The request:
Can you reproduce the lines of these entries word for word, starting with the line that contains "Viewport: 1568px width, 584px height." and ending with the line that contains "pyautogui.click(x=487, y=435)", both included?

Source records
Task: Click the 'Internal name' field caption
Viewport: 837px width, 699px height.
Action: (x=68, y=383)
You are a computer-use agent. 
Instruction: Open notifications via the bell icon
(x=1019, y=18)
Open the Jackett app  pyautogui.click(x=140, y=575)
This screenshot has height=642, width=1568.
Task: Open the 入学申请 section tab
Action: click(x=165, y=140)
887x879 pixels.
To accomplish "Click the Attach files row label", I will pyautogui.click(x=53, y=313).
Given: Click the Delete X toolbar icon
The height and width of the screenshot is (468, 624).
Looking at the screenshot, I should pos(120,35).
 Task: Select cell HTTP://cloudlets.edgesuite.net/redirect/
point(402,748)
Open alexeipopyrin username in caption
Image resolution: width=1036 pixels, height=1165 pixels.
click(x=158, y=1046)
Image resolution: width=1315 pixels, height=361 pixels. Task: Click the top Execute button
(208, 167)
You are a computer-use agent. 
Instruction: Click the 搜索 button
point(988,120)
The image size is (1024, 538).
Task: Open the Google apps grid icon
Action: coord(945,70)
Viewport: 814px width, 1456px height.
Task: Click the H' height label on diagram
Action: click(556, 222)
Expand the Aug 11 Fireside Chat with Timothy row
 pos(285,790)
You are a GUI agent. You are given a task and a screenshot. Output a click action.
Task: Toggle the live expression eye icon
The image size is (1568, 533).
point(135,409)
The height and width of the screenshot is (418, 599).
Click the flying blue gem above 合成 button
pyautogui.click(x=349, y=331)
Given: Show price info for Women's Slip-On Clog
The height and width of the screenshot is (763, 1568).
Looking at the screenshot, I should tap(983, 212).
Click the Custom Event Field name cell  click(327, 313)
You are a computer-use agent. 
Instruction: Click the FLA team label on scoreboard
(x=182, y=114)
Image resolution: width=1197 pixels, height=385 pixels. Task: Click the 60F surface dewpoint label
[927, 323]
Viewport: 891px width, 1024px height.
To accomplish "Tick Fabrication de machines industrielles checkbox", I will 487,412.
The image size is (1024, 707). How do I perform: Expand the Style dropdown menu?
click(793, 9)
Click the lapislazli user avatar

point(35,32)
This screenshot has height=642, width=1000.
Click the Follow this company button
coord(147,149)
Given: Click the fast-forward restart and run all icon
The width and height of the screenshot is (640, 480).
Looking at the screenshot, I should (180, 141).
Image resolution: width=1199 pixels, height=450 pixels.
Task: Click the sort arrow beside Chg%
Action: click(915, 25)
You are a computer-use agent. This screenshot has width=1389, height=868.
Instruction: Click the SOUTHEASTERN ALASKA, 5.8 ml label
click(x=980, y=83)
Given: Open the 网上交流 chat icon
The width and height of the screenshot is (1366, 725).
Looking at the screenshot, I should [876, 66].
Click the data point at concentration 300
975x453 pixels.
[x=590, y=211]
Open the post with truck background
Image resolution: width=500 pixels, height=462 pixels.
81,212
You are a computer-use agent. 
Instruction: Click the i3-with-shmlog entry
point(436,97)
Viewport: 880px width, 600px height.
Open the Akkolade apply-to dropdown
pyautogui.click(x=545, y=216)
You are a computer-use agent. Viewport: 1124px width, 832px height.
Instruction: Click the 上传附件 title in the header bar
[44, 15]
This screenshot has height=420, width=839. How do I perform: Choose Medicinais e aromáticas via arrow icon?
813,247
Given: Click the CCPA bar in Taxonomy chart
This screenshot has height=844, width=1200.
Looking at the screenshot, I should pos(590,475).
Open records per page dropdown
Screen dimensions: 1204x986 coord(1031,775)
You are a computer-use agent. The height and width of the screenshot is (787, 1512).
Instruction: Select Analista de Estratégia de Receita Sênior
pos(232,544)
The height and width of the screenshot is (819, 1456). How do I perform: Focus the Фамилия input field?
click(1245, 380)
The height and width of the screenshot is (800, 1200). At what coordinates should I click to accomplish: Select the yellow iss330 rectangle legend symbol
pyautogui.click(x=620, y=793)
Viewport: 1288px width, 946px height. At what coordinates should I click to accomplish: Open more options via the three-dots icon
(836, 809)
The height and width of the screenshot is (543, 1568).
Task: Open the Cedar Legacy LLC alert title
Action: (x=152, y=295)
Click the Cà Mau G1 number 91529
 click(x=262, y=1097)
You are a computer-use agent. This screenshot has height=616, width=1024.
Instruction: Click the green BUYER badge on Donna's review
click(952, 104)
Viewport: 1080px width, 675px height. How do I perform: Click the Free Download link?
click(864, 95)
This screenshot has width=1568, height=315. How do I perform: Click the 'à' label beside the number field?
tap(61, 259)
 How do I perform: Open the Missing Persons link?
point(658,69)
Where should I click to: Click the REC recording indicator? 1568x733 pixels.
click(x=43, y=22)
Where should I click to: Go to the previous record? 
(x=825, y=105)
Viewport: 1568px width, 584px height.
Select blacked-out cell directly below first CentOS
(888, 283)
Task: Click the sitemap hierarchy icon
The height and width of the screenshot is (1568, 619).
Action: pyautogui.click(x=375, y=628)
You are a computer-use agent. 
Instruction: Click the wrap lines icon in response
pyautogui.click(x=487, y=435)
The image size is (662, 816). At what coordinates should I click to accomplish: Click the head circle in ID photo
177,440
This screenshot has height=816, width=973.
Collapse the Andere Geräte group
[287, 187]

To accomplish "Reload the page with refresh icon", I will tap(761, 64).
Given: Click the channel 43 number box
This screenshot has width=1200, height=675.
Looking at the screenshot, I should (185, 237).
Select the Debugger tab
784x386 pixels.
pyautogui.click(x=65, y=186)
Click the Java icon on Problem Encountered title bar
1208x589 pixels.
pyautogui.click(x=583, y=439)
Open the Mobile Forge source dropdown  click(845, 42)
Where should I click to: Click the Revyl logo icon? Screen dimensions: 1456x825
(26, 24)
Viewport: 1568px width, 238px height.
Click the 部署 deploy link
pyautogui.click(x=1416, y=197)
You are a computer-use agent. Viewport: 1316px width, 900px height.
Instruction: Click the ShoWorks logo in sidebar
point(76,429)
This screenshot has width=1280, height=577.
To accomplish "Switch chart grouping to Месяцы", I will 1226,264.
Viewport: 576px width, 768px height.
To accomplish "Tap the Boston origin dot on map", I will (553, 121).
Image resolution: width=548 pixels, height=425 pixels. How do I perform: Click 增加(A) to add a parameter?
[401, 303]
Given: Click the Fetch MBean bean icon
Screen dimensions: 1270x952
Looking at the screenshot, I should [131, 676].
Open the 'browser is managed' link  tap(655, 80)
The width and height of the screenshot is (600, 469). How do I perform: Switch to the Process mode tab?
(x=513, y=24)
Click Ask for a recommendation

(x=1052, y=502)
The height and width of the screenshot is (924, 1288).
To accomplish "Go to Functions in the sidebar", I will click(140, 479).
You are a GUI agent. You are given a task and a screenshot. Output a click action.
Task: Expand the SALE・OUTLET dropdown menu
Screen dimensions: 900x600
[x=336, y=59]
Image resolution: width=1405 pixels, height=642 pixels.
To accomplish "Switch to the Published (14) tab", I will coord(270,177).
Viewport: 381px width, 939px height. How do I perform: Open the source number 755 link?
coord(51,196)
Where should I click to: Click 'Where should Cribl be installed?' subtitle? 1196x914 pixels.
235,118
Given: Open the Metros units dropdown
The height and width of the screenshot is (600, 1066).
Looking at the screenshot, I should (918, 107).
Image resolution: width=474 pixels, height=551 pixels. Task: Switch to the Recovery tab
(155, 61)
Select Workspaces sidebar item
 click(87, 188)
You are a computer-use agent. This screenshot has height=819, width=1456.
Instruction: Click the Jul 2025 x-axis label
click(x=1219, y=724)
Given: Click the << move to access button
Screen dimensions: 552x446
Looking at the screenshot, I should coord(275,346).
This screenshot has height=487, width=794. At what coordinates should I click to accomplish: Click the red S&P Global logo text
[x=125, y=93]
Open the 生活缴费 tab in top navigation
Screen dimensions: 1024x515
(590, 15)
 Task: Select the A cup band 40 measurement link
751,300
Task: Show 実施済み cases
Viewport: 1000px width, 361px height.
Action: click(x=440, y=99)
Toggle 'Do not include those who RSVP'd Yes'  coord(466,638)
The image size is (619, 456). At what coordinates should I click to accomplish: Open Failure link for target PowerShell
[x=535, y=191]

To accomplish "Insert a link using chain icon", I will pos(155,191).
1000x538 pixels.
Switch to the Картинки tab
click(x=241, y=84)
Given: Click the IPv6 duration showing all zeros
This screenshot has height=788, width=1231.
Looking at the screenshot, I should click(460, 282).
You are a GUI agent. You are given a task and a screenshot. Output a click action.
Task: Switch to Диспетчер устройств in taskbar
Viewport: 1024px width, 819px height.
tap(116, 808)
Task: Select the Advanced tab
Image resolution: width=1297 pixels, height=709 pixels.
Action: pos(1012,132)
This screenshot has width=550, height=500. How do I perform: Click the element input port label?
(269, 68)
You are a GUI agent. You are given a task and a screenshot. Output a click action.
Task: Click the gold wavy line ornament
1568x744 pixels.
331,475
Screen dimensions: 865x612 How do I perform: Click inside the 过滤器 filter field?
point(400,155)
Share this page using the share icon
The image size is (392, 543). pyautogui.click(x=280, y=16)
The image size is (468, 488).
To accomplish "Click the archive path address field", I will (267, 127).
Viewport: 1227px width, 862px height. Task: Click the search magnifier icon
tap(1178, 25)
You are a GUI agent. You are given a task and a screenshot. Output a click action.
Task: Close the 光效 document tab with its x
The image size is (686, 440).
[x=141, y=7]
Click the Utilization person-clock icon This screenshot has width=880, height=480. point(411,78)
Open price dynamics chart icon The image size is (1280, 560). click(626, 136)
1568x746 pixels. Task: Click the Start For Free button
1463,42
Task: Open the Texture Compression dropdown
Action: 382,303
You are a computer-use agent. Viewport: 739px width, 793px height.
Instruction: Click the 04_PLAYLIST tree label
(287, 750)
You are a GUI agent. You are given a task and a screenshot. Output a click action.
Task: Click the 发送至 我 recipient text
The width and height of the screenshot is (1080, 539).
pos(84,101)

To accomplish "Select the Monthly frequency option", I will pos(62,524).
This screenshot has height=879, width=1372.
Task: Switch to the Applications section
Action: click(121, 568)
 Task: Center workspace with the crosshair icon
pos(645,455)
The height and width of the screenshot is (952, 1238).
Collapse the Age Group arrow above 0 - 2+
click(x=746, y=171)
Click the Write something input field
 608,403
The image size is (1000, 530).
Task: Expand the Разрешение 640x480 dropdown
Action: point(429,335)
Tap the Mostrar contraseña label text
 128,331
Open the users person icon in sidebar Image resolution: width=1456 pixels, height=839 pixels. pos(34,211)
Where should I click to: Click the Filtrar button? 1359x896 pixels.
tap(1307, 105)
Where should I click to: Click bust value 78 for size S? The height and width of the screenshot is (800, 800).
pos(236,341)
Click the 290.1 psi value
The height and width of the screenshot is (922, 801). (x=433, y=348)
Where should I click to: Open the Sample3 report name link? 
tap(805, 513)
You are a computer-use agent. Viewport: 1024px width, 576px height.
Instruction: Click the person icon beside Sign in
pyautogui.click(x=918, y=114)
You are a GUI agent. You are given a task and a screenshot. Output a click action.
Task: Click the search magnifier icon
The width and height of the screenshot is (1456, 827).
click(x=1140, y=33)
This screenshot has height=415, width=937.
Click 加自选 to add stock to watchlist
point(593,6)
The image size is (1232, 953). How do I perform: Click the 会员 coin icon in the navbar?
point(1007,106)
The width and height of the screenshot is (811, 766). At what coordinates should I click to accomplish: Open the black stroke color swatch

Solution for this problem:
Viewport: 1568px width, 584px height.
Select blacked-out cell directly below first CentOS
(888, 283)
Task: Click the sitemap hierarchy icon
The height and width of the screenshot is (1568, 619).
Action: pyautogui.click(x=375, y=628)
You are a computer-use agent. 
Instruction: Click the wrap lines icon in response
pyautogui.click(x=487, y=435)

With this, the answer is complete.